What’s most interesting here is who was involved in this case.  Uzi Even, the petitioner, was the successful claimant in a variety of gay rights cases in Israel, involving security clearances, military benefits, and adoption.  Perhaps it is only fitting that he would also be the ground-breaking claimant in a divorce case, demonstrating most dramatically that the right to a divorce is truly one of the essential “benefits” of marriage.

Thanks to Judith Meisels, the attorney who brought the case on Uzi’s behalf.  She is one of the best family lawyers in private practice in Israel, and she has persevered in her representation of lesbian and gay couples in their quest for equality under the law, with regard to marriage, surrogacy and parenting, and now divorce.

But before anyone concludes that the legal issue of access to civil divorce is resolved for all purposes, it’s important to keep in mind that most likely this decision will be appealed – or alternatively, the government may defy the court’s order and force the petitioner to file an appeal. Thus, it will likely be several years before the Supreme Court of Israel rules on this issue — and the outcome is far from certain.  One final note: ironically, this decision on behalf of a gay couple could pave the way for straight couples to obtain civil divorces, something that Jewish couples have been unable to obtain so far.  It would truly be terrific if a gay activist couple ended up helping to extend civil legal rights to straight non-religious couples in Israel!

For more information on the case check out:

The Problem of Bigamous Gay Marriages

September 20, 2012

Imagine discovering that your husband is still married to someone else!  In the past that was just a problem for straight couples, but now it is cropping up regularly in the gay community, and the legal issues are even more complex for us.  What constitutes a marriage, and when must there be a divorce in order for someone to re-marry?  With the wide variety of legal options out there (civil union, city domestic partnership, state-registered partnerships), many folks are uncertain as to when they need a legal divorce.  And, if they married in one state but live in a non-recognition state now, it may not be so easy to get a divorce.
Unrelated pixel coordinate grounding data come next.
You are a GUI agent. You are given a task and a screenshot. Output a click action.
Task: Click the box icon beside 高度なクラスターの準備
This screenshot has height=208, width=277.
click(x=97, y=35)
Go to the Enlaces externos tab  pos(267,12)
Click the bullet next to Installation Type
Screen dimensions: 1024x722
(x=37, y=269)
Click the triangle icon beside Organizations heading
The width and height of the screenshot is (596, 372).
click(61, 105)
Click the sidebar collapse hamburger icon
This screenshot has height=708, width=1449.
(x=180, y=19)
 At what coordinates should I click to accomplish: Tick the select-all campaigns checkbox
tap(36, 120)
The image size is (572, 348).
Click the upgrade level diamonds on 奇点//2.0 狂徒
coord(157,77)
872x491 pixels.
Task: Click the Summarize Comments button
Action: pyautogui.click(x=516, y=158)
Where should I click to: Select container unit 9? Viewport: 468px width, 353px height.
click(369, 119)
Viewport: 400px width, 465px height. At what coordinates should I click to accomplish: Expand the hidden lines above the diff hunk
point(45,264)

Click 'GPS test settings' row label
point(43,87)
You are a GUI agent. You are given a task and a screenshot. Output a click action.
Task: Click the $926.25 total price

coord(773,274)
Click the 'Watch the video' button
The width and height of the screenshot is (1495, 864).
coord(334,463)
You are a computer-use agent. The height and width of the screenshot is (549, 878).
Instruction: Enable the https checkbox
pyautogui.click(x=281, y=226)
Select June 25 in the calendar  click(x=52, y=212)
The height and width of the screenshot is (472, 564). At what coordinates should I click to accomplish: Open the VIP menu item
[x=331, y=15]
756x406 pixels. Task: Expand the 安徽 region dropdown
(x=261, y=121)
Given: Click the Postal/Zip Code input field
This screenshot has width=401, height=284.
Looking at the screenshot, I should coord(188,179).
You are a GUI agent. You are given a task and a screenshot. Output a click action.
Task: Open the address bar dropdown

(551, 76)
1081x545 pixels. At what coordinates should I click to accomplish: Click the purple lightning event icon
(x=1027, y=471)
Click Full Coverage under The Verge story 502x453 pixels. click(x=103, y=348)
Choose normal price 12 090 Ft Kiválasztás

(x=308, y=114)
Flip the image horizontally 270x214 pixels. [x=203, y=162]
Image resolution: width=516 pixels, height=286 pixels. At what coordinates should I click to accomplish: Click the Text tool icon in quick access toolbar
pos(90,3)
This is just the problem that arose in the case of Elia-Warnken v. Elia (2012 WL 302981, July 26, 2012, in the Supreme Judicial Court of Massachusetts).  Todd had signed up for a civil union registration in Vermont with a partner in 2003, but the couple had never formally dissolved their union.  Then, a few years later, Todd re-partnered, and in 2005 he married his new partner, in Massachusetts.  In 2009, Todd filed for divorce from the new partner, and the new partner sought to dismiss the divorce action – on the grounds that they were never really married.  Putting aside the question of why Todd is hopping in and out of marriages so quickly, the legal question was whether the second marriage was void on the grounds of bigamy.

The Massachusetts court ruled – correctly I believe – that the Vermont civil union was equivalent to a marriage under Massachusetts law.  They decided this because of the doctrine of comity (each state should recognize the actions (marriages) of another state), and also, that it would lead to legal chaos to disregard a Vermont civil union.  While the civil union status was technically different than legal marriage, it invoked all the “rights and duties” of marriage and thus was equivalent to a marriage.  Since Massachusetts law deems a Vermont civil union as equivalent to marriage, the bigamy rules apply in this situation, rendering the second marriage void.

Thus, there was no need to “dissolve” the second marriage, nor did either spouse have any legal or property rights arising out of the second marriage.  By the way, Todd’s legal problems are not entirely over — he now has to formally dissolve his first marriage!